TEXT PROVIDED:
_ _ _ _ _
Third, Plaintiff's claims of purported irregularities over financial disclosures and case reports are also without merit. Plaintiff offers no explanation linking the alleged irregularities to any bias or prejudice on the Court's part. Instead, Plaintiff repeats the same disagreements she has previously expressed over the Court's prior rulings, specifically on her failure to exhaust her administrative remedies. Judicial rulings, however “almost never constitute a valid basis for a bias or partiality motion.” Liteky v. United States, 510 U.S. 540, 555 (1994). Plaintiff presents no argument or evidence to warrant departure from this general rule. The Court makes clear it harbors no personal bias or prejudice, one way or the other, towards Plaintiff or Defendant. Throughout the proceedings, the Court has given due consideration to motions filed by both parties and afforded Plaintiff, due to her pro se status, considerable leeway-granting her, inter alia, ample time to find counsel, repeated extension of deadlines, and access to electronically file documents.
_ _ _ _ _
DATA EXTRACT:
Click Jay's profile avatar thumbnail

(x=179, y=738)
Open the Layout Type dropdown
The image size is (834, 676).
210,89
_ _ _ _ _
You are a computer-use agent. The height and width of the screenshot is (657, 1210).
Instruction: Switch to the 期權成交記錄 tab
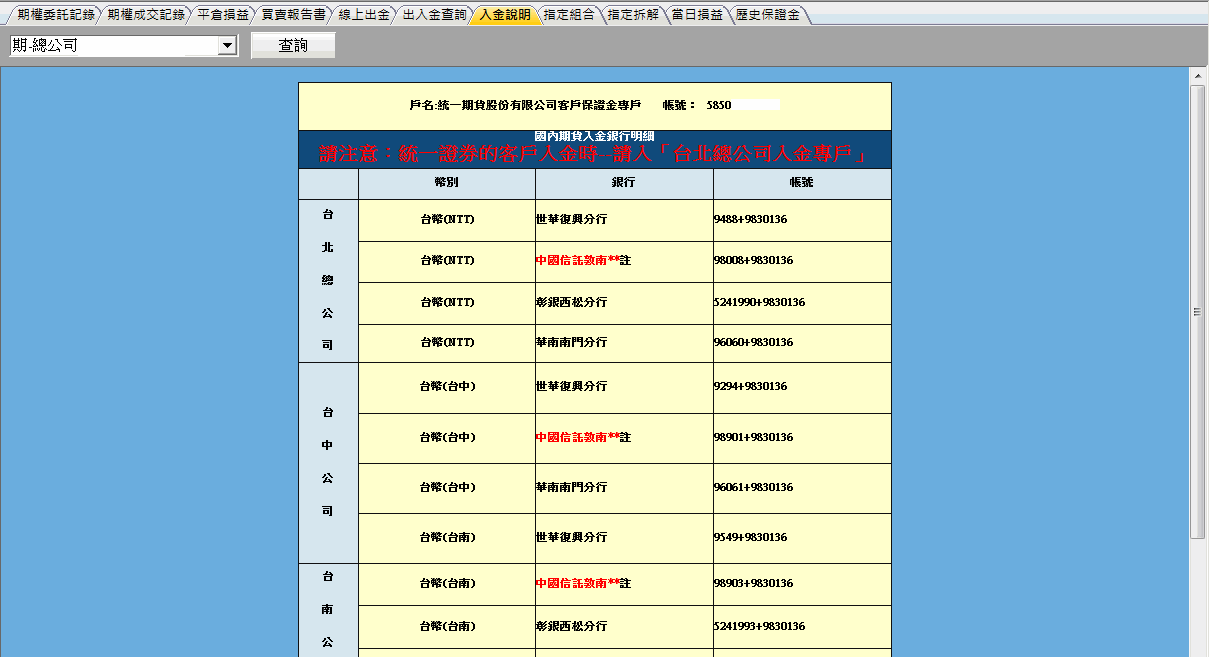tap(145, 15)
_ _ _ _ _
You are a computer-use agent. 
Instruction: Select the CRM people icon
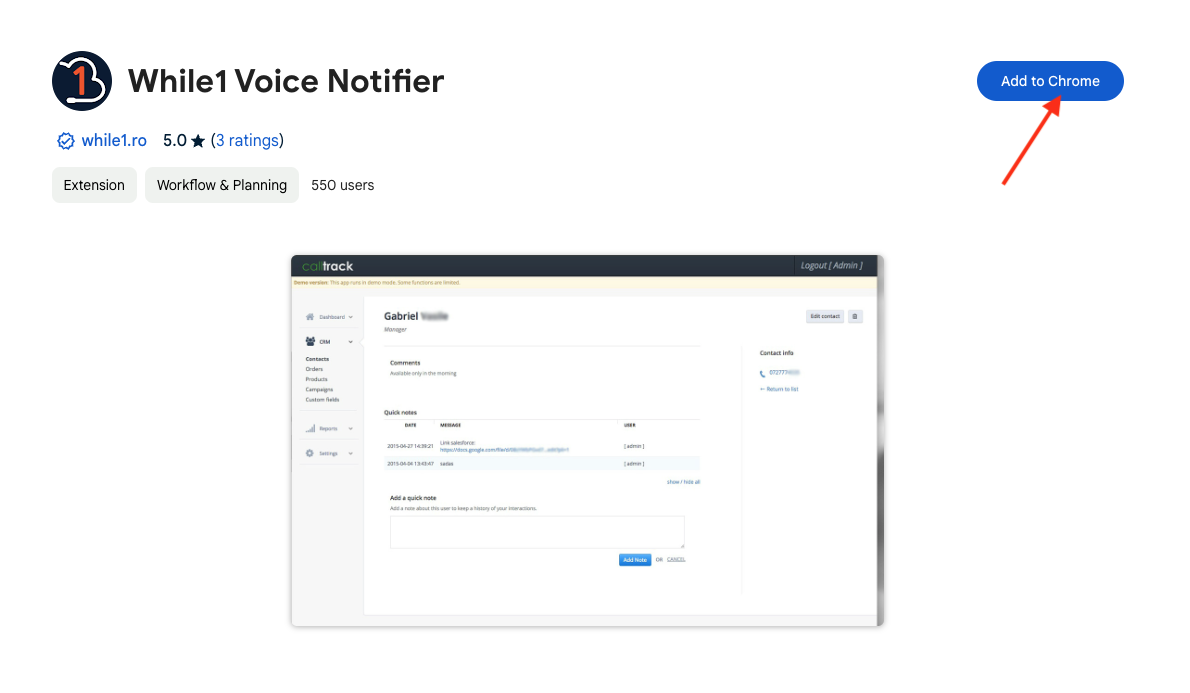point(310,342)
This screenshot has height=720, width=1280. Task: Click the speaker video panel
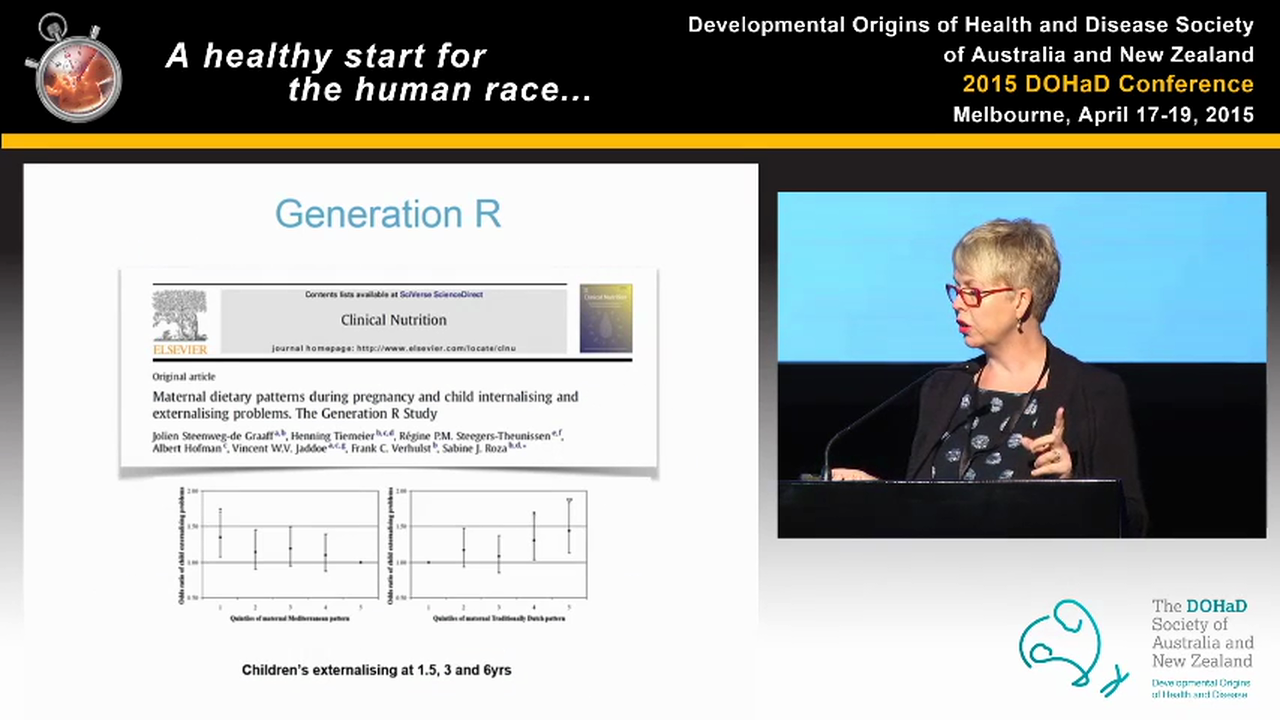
_ _ _ _ _
ACTIONS TO TAKE:
1. Answer these questions from the court ruling on the bias claims:
(a) Which case does the Court cite for the point that judicial rulings rarely support a bias motion?
(b) Which of the Court's prior rulings does Plaintiff again dispute?
(c) Why was Plaintiff given considerable leeway?
2. List every form of leeway that the court ruling on the bias claims says the Court granted Plaintiff.
3. Please proceed with the court ruling on the bias claims, writing on from its last sentence.

TASK RESULTS:
1.
(a) Liteky v. United States, 510 U.S. 540, 555 (1994).
(b) The ruling on her failure to exhaust her administrative remedies.
(c) Because of her pro se status.

2.
- Ample time to find counsel
- Repeated extension of deadlines
- Access to electronically file documents

3.
In the end, the Court is faced with a motion to disqualify which lodges accusations of bias and prejudice based solely on coincidental connections. Conclusory allegations devoid of specific facts tending to show personal bias are insufficient to support a motion for recusal. See, e.g., United States v. Sibla, 624 F.2d 864, 869 (1980). It would thus be an untenable stretch for a reasonable person with knowledge of the all the facts of this case to question the Court's impartiality. Indeed, a reasonable person in this context means “a well-informed, thoughtful observer as opposed to a hypersensitive or unduly suspicious person.” Clemens v. U.S. District Court for the Central District of Ca., 428 F.3d 1175, 1178 (9th Cir. 2005) (citations and internal quotations omitted). Plaintiff's showing does not meet the reasonable person standard. See Hernandez, 109 F.3d at 1453. Simply put, there is no demonstrated bias or prejudice requiring recusal in this case.
III. CONCLUSION
Accordingly, for the foregoing reasons, the Court DENIES Plaintiff's motion to disqualify pursuant to 28 U.S.C. §§ 144 and 455.
IT IS SO ORDERED.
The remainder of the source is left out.